I want an actual, workable touchpad in a well-built laptop with a good display.

The Apple touchpad (Synaptics hardware) works better in Windows than most competing laptops which only need to support one OS. I don't know if this is due to better software or hardware without really digging into it. I don't care because it just works.

And how many laptops go out due to the AC adapter plug or jack being damaged? I'm sure Apple has some patents on the MagSafe connector, but every other manufacturer has gone over a decade without designing similar functionality around it. I worked at a service depot in college, and nearly 1/3 of laptops that came in with a "no boot / no power" complaint were due to this. Seriously, spend a little money to address the most common failure mode.

I disagree with the comment regarding software selection, but that may come down to usage. I do work and light gaming on the laptop---very little web or media. There was so little software of interest to me that I had no use at all for OS X.
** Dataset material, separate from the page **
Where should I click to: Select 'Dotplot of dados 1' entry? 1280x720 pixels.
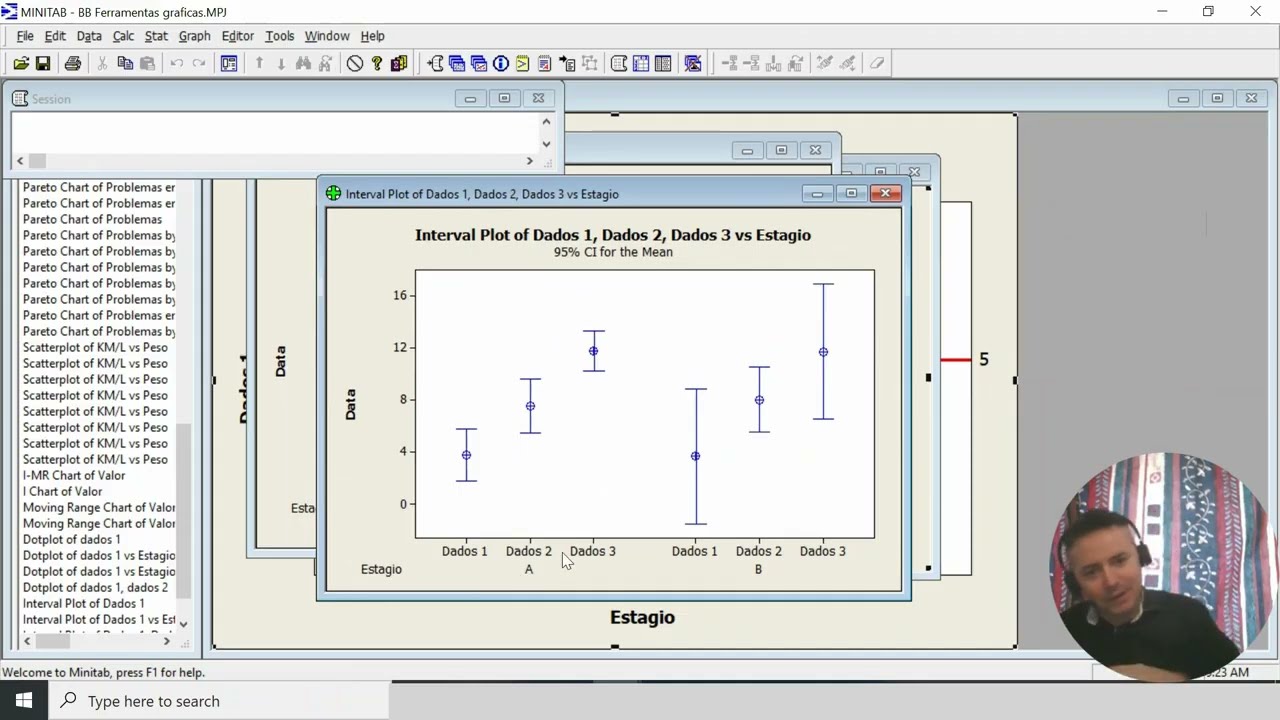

Comment Not Even Mad (Score 1) 572

The makers of counterfeit chips are in the wrong here, not FTDI. They used FTDI's PCI vendor ID (presumably without authorization).

Everyone who had a bricked chip should go to the manufacturer and demand a replacement or a firmware flash. Maybe then those guys would use their own device identifiers and supply their own drivers.

But most people are probably just cutting corners to get something cheap. And then they blame everyone else for their problems.

Bottom line: This driver would never install on a system with a counterfeit chip if the vendor did not use FTDI's identifier. There is a standard, and it was violated by each and every knock-off chip that bricked.

Maybe FTDI deserves some heat for sticking it to their non-customers, but I have little sympathy for anyone in this snafu.